Ming Hsu, an assistant professor of marketing, and Leif Nelson, the Ewald T. Grether Professor in Business Administration and Marketing, worked with colleagues from Northwestern University’s Kellogg School of Management to measure the brain activity of eight volunteers wearing special skullcaps with brain-monitoring electrodes while watching the Raiders play the Kansas City Chiefs at the Oakland Coliseum on December 6, as well as videos carrying Raiders marketing messages.
Four subjects identified themselves as die-hard Raiders fans, while the other four either had never attended a National Football League game or hadn’t been to one in at least five years.

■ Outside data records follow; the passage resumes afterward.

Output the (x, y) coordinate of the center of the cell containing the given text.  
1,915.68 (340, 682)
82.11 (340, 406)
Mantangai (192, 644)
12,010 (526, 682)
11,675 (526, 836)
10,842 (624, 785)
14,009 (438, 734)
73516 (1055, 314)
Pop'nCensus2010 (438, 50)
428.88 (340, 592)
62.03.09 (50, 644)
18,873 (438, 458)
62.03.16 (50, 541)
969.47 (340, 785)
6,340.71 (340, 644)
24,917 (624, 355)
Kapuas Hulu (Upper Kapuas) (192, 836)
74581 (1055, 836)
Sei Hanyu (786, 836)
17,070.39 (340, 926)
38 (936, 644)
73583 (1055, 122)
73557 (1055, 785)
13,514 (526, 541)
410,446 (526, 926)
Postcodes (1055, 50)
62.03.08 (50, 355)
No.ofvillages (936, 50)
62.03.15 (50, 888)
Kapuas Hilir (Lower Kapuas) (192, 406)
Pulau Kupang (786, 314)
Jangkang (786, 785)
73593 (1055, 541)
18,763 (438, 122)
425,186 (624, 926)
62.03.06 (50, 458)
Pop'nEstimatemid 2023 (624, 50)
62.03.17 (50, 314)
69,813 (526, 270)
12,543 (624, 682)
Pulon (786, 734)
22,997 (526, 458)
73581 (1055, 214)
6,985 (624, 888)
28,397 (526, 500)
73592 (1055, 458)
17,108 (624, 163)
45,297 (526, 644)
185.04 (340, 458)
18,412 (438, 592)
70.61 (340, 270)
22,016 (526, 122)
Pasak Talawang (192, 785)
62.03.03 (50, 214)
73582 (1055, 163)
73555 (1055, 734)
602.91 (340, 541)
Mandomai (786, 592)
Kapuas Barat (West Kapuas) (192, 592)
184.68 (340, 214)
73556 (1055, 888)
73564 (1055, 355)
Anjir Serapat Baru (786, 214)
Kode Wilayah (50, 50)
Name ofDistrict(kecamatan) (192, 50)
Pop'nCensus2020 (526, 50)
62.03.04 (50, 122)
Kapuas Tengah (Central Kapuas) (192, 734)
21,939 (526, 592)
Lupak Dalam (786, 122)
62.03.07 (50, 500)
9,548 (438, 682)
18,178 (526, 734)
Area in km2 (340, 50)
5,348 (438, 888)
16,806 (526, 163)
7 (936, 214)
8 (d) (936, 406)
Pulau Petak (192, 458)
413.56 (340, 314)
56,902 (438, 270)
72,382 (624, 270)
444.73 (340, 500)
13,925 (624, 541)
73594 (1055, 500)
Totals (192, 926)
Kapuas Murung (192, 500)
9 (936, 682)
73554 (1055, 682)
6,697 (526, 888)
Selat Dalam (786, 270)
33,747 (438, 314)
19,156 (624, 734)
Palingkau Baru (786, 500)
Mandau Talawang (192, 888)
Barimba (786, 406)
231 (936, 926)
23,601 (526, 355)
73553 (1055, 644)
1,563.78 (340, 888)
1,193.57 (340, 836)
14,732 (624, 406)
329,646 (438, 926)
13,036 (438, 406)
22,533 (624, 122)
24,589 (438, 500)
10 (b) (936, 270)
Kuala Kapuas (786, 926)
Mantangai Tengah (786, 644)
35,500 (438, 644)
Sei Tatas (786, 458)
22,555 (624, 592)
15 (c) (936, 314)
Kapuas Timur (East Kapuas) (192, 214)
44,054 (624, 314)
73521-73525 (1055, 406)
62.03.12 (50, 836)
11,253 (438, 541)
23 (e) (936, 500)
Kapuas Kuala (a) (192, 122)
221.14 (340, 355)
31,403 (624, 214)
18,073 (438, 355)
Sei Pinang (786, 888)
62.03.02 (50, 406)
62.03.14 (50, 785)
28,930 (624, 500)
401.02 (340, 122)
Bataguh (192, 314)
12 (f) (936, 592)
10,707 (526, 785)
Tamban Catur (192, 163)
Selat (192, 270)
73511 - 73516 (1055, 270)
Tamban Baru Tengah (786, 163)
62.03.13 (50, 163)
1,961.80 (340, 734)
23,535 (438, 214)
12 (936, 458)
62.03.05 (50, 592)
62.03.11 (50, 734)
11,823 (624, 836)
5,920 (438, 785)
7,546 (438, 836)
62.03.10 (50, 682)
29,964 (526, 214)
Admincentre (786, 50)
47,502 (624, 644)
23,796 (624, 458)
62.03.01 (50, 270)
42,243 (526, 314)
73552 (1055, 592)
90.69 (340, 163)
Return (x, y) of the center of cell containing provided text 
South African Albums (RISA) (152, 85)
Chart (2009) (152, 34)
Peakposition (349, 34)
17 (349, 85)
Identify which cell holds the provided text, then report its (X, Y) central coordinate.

“We wanted to create a benchmark of brain activity for loyal fans and then see if we could get casual fans’ brain activity to move closer to that of the loyal fans during the game,” said Brandon Doll, who earned a master’s of business administration at Haas in 2014 and is director of the Raiders’ strategic projects.
Hsu said traditional marketers have had few options for measuring fan experience, but neuroscience is offering new tools.
“We see from our data that for casual fans, attendance resulted in long-lasting positive memories - not only of the event but also of the Raiders brand,” he said.